Notre vie est fondée
sur un Messie crucifié (1, 23),
honte du genre humain (Ps 22 (21), 7)
dont notre modernité se moque
parce qu’elle reste fascinée
par le sur-homme, l’übermersch, de Nietzsche.

Aujourd’hui, l’embryon humain s’achète
et l’utérus de la femme se loue,
mais l’Amour de Dieu
ne s’achète toujours pas
et jamais ne s’achètera !
La croix nous a définitivement révélé
la scandaleuse gratuité de l’Amour
qui n’appartient qu’à ceux qui sont pauvres devant Dieu.

*

Frères et sœurs, la question que nous pose cet Évangile
est de savoir si nous laissons Jésus
entrer dans notre sanctuaire,
dans notre relation à Dieu ?
Ou bien sommes-nous
comme le grand inquisiteur de Dostoïevski
qui dit à Jésus : « Pourquoi es-tu venu nous déranger ? »
et qui fait jeter Jésus au cachot.

Aujourd’hui en ce temps favorable du Carême
laissons Jésus entrer et chasser de nos cœurs
tout commerce avec Dieu.
Il vient en nous et nous fait déposer
tout ce que nous avons l’habitude de présenter à Dieu
pour nous assurer sa bienveillance.

Oui, qu’est-ce que nous apportons si souvent à Dieu
pour être sûrs d’être aimés ?
Cela, déposons-le maintenant
pour être les mains vides devant l’Amour !

Laissons Jésus chasser
de nos cœurs,
de nos habitudes,
de nos pensées
tout ce qui n’est pas filial.
Laissons-Le vraiment « demeurer en nous ».
Alors nous entrerons
dans le vrai Sanctuaire,
dans son Corps,
le Corps du Christ ressuscité :
nous « demeurerons en Lui »,
nous habiterons le Sanctuaire
de la liberté et de la joie des enfants de Dieu !
Voilà la merveille
que nous pouvons vivre en ce temps de Carême !

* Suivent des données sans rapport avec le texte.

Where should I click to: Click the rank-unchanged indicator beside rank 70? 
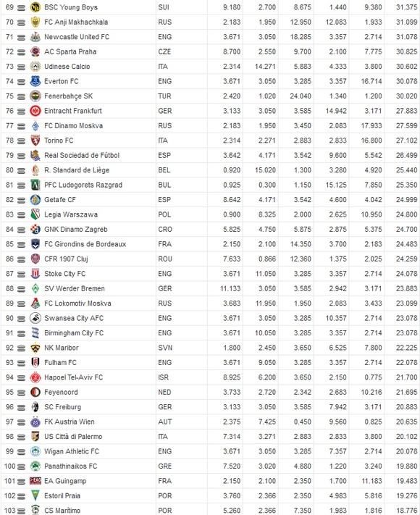[x=21, y=22]
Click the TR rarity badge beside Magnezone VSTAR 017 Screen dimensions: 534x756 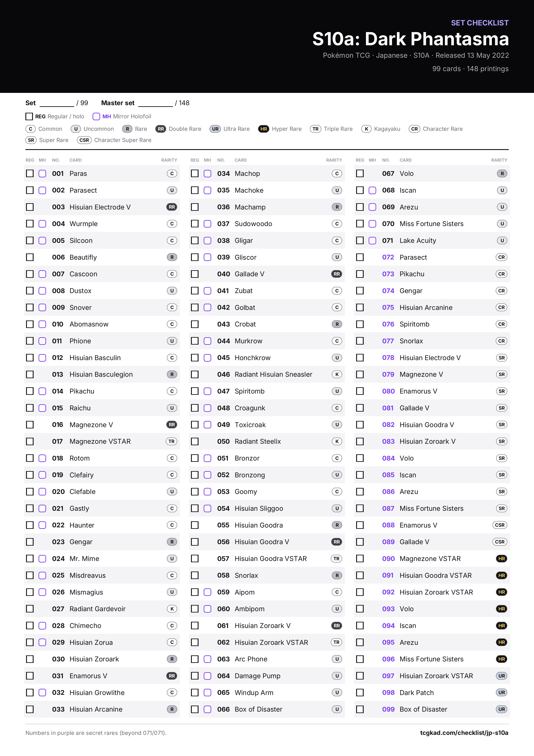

Oui, les petits enfants juifs de Jérusalem
avaient bien raison de crier de joie
« Hosannah au Fils de David ! »

Louange à toi, Jésus,
Toi qui en cette Eucharistie
viens nous purifier
de tout ce qui en nous
n’est pas filial
pour que nous puissions
demeurer en Toi.
Tu es l’Amour,
Tu es notre Sauveur.

Oui, hosannah !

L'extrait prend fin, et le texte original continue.